#### Directions for this task
Scan the data below and pick out the lines containing the word "pixels".

***** Material provided

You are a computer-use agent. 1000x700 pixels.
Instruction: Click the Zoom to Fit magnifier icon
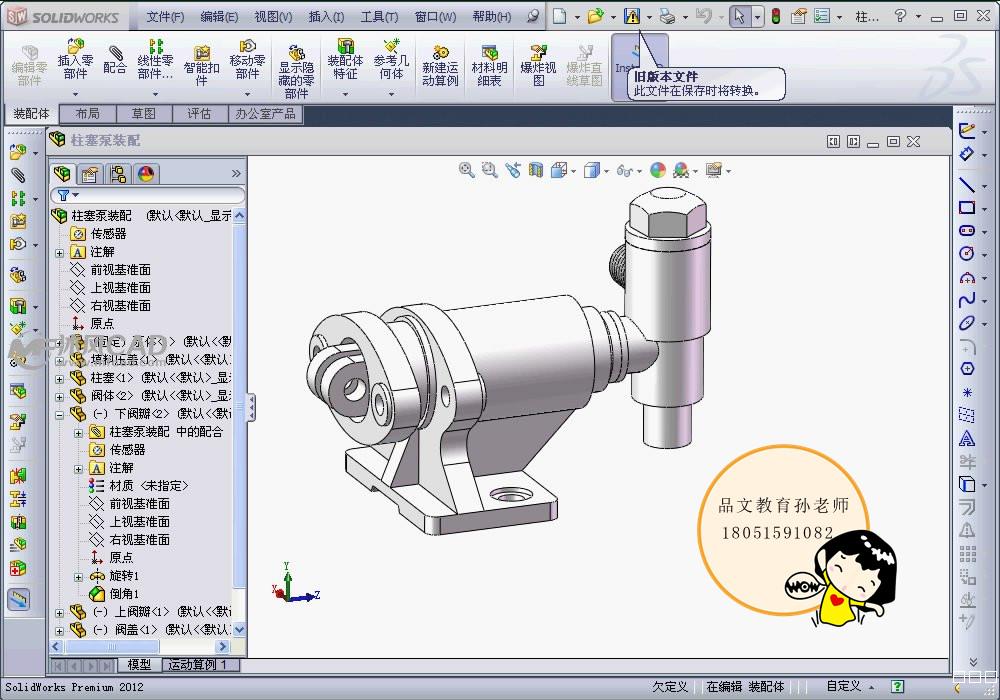466,171
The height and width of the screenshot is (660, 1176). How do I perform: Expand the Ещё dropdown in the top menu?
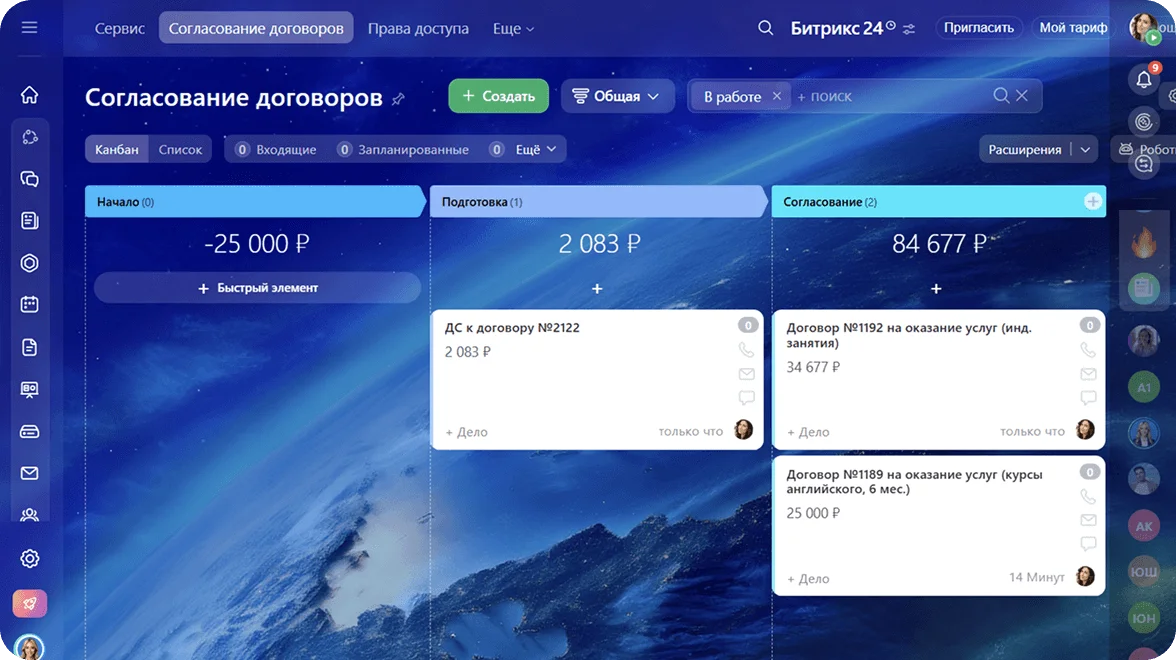pyautogui.click(x=513, y=28)
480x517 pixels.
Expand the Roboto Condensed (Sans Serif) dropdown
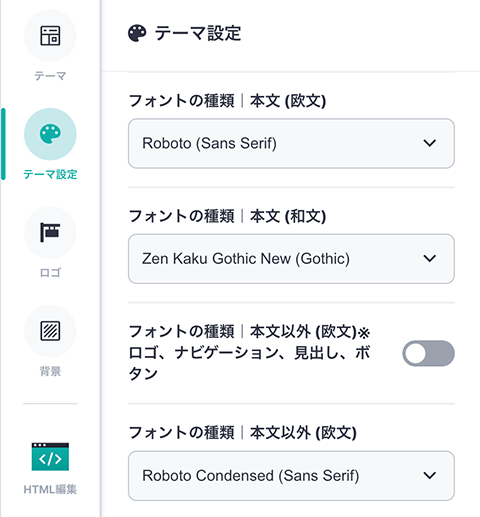coord(291,476)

**********

#### Result for this task
You are a computer-use agent. 1000x700 pixels.
480x517 pixels.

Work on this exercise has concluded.